Comment vous-êtes vous rencontré et pourquoi avoir décidé de former un groupe ? Parlez-nous un peu de vos débuts.
À l’été 2011, après les examens d’entrée à l’université, le guitariste (褚士銘) a demandé au bassiste (吳欣哲) et l’ancien batteur (林柔以) de former un groupe ensemble. Avec l’aide de l’ancien batteur, la chanteuse (謝孟庭) et le joueur de synthé ont rejoint le groupe.
Nous n’avions pas de grandes ambitions à ce moment-là, le plaisir et le défi personnel ont toujours été les seuls buts. Ensuite, l’ancien batteur a décidé de quitter le groupe en 2012, et le nouveau batteur (劉立捷) nous a rejoint à l’été de 2012.
Une dernière chose à préciser, les cinq membres du groupe ont été membres d’un club de rock ou de guitares lorsqu’ils étaient au lycée.
Parlez-nous un peu du nom du groupe : Maffine 瑪啡因樂團. Pourquoi ce nom ? Quelle est son origine ?
Le nom a été choisi par hasard. Une nuit nous étions en train de manger au Mos Burger (ndlr : chaîne de restauration rapide japonaise très présente en Asie) en essayant de créer le nom de groupe en choisissant des caractères et des mots sur le menu en les réarrangeant. Au final, le mot Maffine a été créé avec les combinaisons de « morphine » et « caféine ». La morphine traduit le rôle addictif que la musique a pour nous et la caféine représente la métaphore de l’extraction de l’essentiel.
Vous avez participé au programme « YouRock 獨立音樂未來模型 » lors de l’année 2012 / 2013. Qu’est-ce que ce programme ? Que vous a-t-il apporté ?
C’est un programme important qui combine cours et compétition. Ce programme a créé des opportunités et nous a également obligé à nous présenter fréquemment dans des salles de concert et a nous faire réfléchir davantage sur la gestion et la commercialisation d’un groupe.
Je vous ai découvert avec le morceau « Apple », dont le MV a été tourné durant ce programme. Parlez-nous un peu de ce morceau.
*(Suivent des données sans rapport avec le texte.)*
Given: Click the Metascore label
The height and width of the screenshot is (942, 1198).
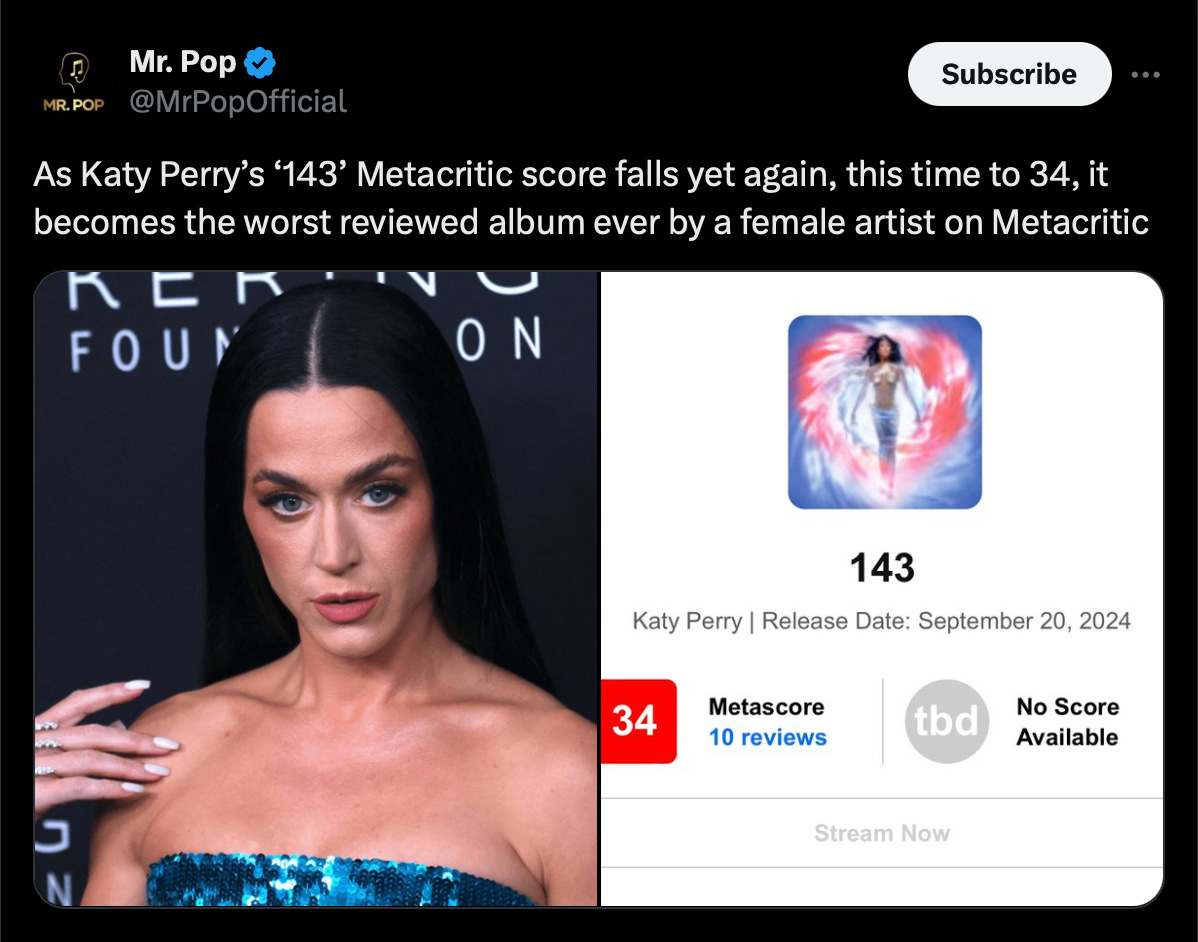Looking at the screenshot, I should [x=766, y=707].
Le morceau « Apple » a été composé par notre vocaliste quand elle avait 18 ans. Les paroles ont comme sujet le dilemme, la vérité et le doute. La chanson était tellement déprimante que nous avons même dû nous arrêter d’écrire parce que nous avons tous senti une sorte de mélancolie. Le MV d’Apple était notre premier clip. Il a été tourné entre des immeubles de grande taille durant une nuit froide.
Parlez-nous un peu de votre univers musical et de ce qui le caractérise.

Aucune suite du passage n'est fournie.